What you have to do:
Convert every record line from the one containing "The width and" down to the one containing "Expand 单位车辆 row", both included, into a numbered list, skipping blank lines.

Data supplied:
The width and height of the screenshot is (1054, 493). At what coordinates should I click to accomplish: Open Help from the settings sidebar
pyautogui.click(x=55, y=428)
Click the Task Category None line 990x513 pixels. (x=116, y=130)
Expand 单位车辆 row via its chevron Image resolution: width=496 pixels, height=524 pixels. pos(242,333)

==

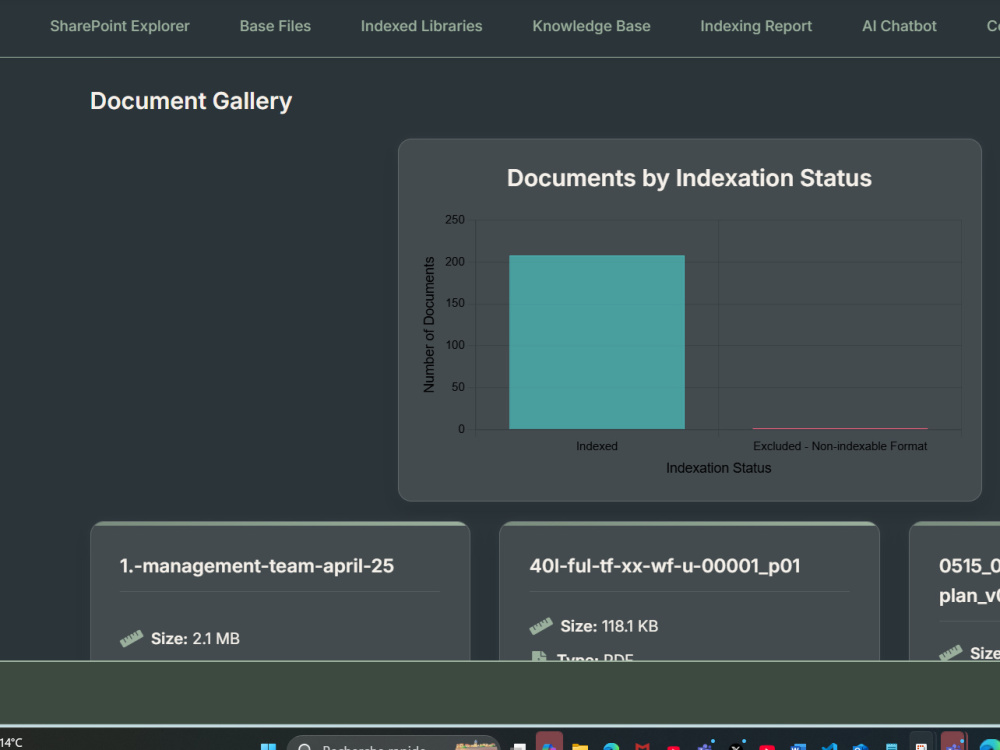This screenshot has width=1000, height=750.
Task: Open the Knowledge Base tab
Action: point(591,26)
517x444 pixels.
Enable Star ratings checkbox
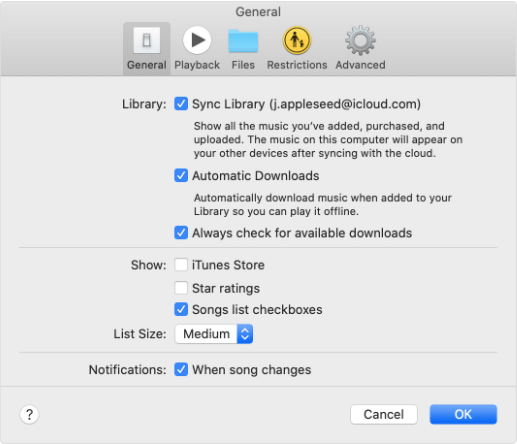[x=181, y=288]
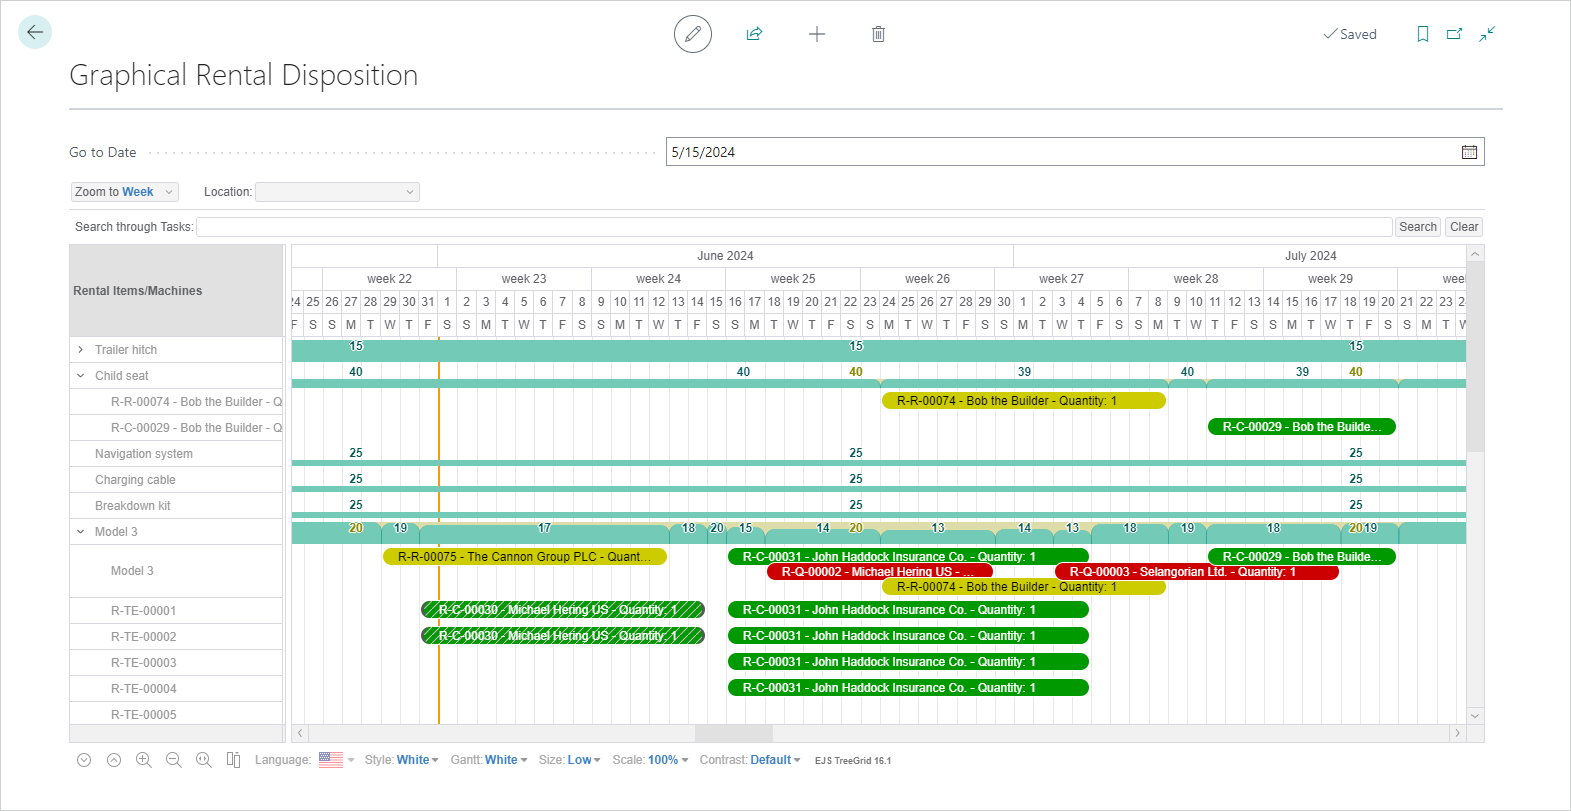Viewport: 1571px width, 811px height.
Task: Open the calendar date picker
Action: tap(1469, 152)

---

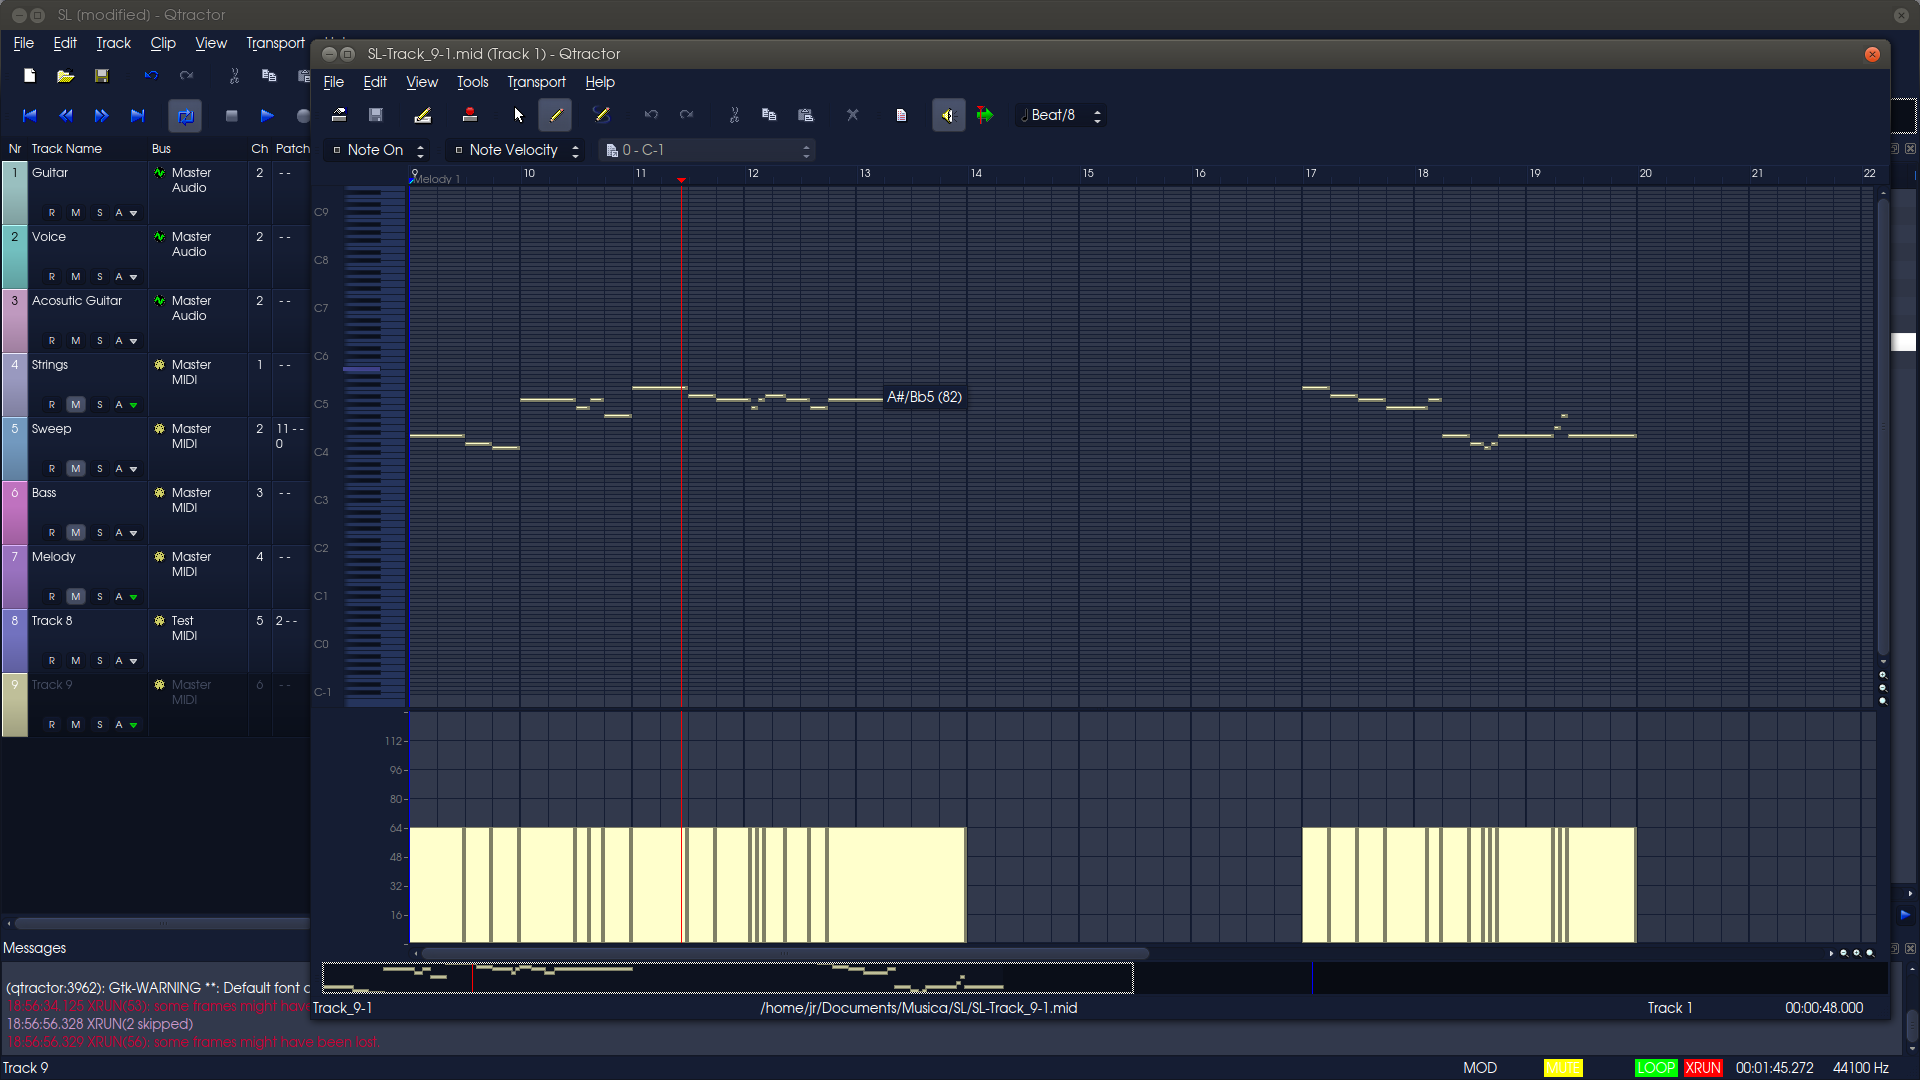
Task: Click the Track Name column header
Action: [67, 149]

The output:
1. The width and height of the screenshot is (1054, 493). At what coordinates should I click to accomplish: Open Help from the settings sidebar
2. pyautogui.click(x=55, y=428)
3. Click the Task Category None line 990x513 pixels. (x=116, y=130)
4. Expand 单位车辆 row via its chevron Image resolution: width=496 pixels, height=524 pixels. pos(242,333)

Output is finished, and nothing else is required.